2. Look on the CR3 register, for the physical address of the 4th page table.

3. Look at the first nine bits on the address, and use them as an index for the 4th table to obtain the location of the 3rd table.

4. Look at the next nine bits on the address, and use them as an index for the 3rd table to obtain the location of the 2nd table.

5. Look at the next nine bits on the address, and use them as an index for the 2rd table to obtain the location of the 1nd table.

6. Look at the next nine bits on the address, and use them as an index for the 1rd table to obtain the location of the page.

7. Look at the remaining twelve bits, and use them as an offset inside the page.

As a diagram, this process should look like this:

Figure 2-4: Address translation

Implementing Paging

Just before we will implement the core functionality of paging, we will need to create some utility structs of VirtualAddress and PhysicalAddress. These will just be a wrapper struct of usize and will implement certain functions that are relevant on addresses.

To implement all the simple and basic functionality, we will use a proc-macro, so we don't have much boilerplate. We will also use the great derive_more crate, which will provide us basic derives for operator like deref, mathematical operations.

These will be some simple functionality that we can't derive from derive more.
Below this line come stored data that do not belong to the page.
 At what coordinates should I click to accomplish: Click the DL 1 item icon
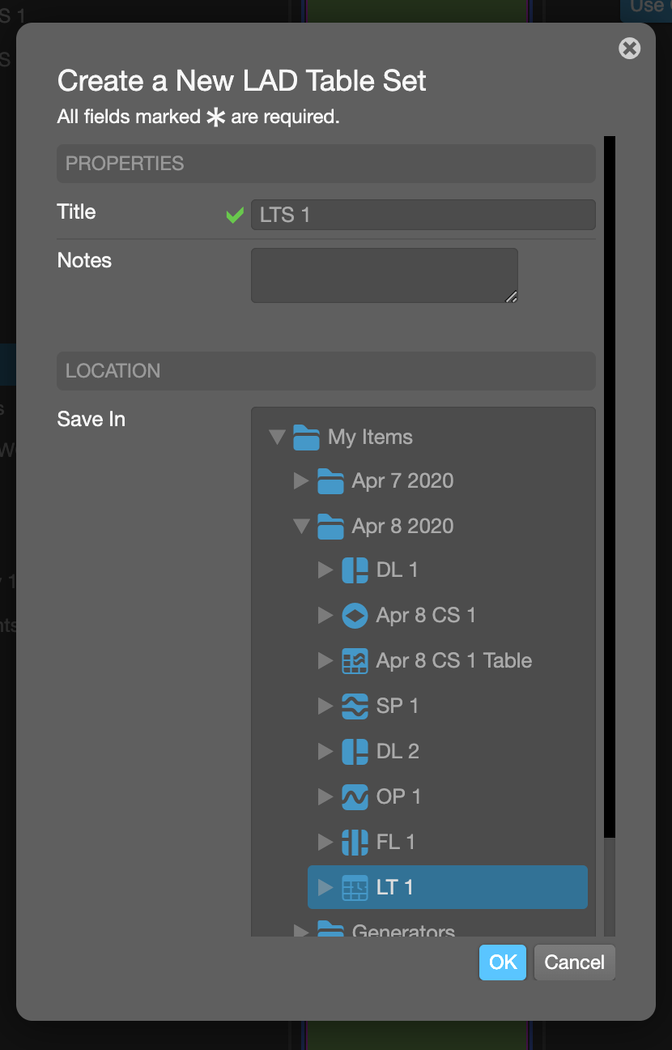pyautogui.click(x=355, y=570)
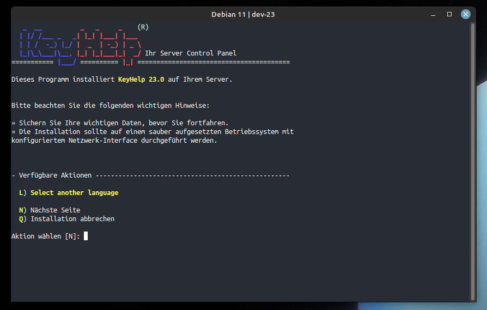Click the 'Ihr Server Control Panel' tagline

pos(191,53)
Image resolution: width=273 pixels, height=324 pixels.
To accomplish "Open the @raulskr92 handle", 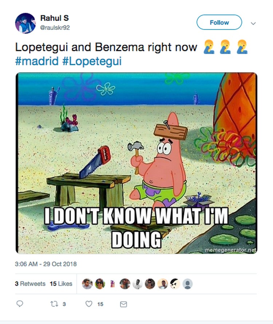I will point(55,27).
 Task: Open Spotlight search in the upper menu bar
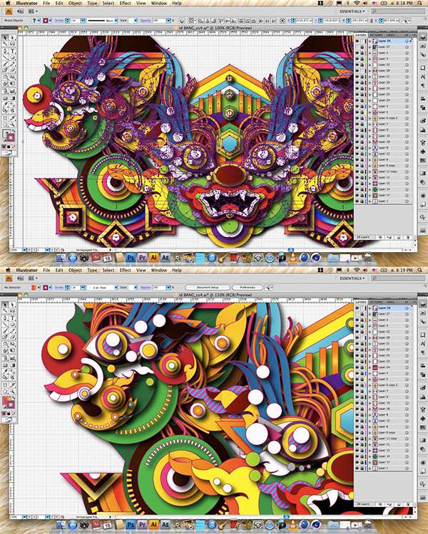click(422, 3)
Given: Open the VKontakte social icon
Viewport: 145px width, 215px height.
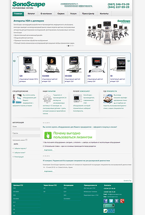Looking at the screenshot, I should [x=117, y=201].
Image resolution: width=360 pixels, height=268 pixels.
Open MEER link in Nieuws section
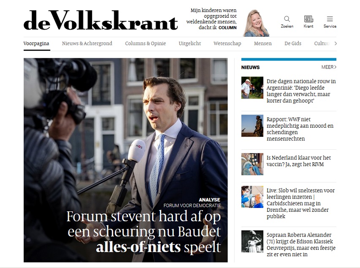(x=329, y=67)
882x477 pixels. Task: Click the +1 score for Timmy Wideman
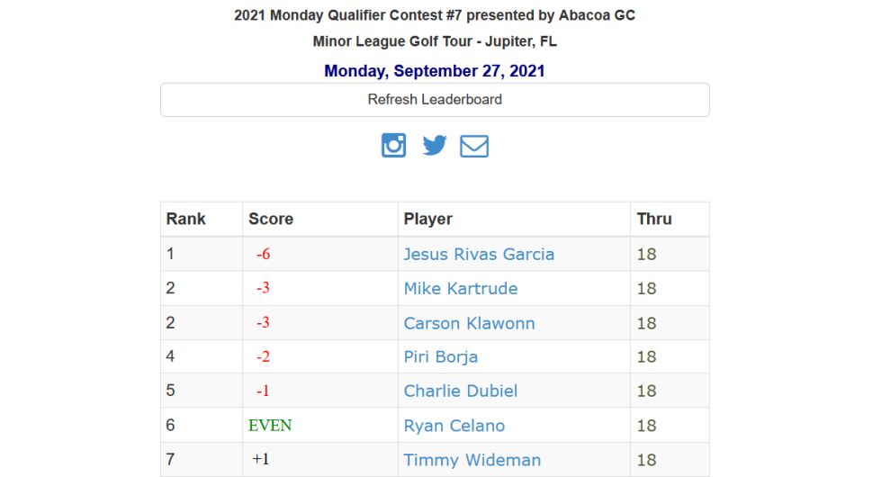tap(260, 459)
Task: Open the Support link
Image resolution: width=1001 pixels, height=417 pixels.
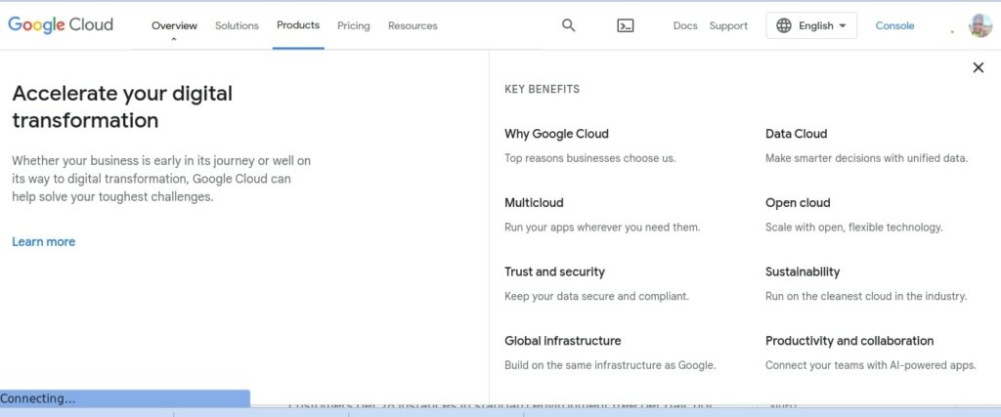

#[proc_macro_derive(CommonAddressFunctions)]
pub fn common_address_functions(input: TokenStream) -> TokenStream {
    let input = parse_macro_input!(input as DeriveInput);
    let struct_name = &input.ident;
    let expanded = quote! {
        impl #struct_name {
            pub const unsafe fn new_unchecked(address: usize) -> Self {
                Self(address)
            }
            pub const fn as_usize(&self) -> usize {
                self.0
            }
            pub const unsafe fn as_mut_ptr(&self) -> *mut T {
                core::ptr::with_exposed_provenance_mut::<T>(self.0)
            }
            pub const fn as_ptr(&self) -> *const T {
                core::ptr::with_exposed_provenance::<T>(self.0)
            }
            pub const fn is_aligned(
                &self,
                alignment: core::ptr::Alignment,
            ) -> bool {
                self.0 & (alignment.as_usize() - 1) == 0
            }
            pub const fn align_up(
                mut self,
                alignment: core::ptr::Alignment,
            ) -> Self {
                self.0 = (self.0 + (alignment.as_usize() - 1))
                    & !(alignment.as_usize() - 1);
                self
            }
            pub const fn align_down(
                mut self,
                alignment: core::ptr::Alignment,
            ) -> Self {
                self.0 &= !(alignment.as_usize() - 1);
                self
            }
            pub const fn alignment(&self) -> core::ptr::Alignment {
                unsafe {
                    core::ptr::Alignment::new_unchecked(
                        1 << self.0.trailing_zeros(),
                    )
                }
            }
        }
    };

    expanded.into()
}

Then, we can create our address structs and implement some more function with derive_more.

use derive_more::{
    Add, AddAssign, AsMut, AsRef, Div, DivAssign, Mul, MulAssign, Sub,
    SubAssign,
};
use learnix_macros::CommonAddressFunctions;

#[derive(
    Clone,
    Debug,
    Add,
    AddAssign,
    Sub,
    SubAssign,
    Mul,
    MulAssign,
    Div,
    DivAssign,
    Default,
    AsMut,
    AsRef,
    Copy,
    CommonAddressFunctions,
)]
#[repr(C)]
pub struct PhysicalAddress(usize);

impl const From<usize> for PhysicalAddress {
    // TODO! Change into new in the future
    fn from(value: usize) -> Self {
        unsafe { Self::new_unchecked(value) }
    }
}


#[derive(
    Clone,
    Debug,
    Add,
    AddAssign,
    Sub,
    SubAssign,
    Mul,
    MulAssign,
    Div,
    DivAssign,
    Default,
    AsMut,
    AsRef,
    Copy,
    CommonAddressFunctions,
)]
#[repr(C)]
pub struct VirtualAddress(usize);

impl const From<usize> for VirtualAddress {
    // TODO! Change into new in the future
    fn from(value: usize) -> Self {
        unsafe { Self::new_unchecked(value) }
    }
}

With these utility structs, we can now start implementing our paging logic. The first function that we need is a function that could map a physical page into an entry, this function should get the physical address to a memory block, and the flags that we want to put on this mapping. To avoid repetition, we will create a flags structure, which will help us define some default flags, and also to apply custom flags onto our entry. For now, a default flags for an entry, will contain the present flags, which is must for the entry to be counted mapped, and also the writable flags, which will make our memory also writable so we could store data in it.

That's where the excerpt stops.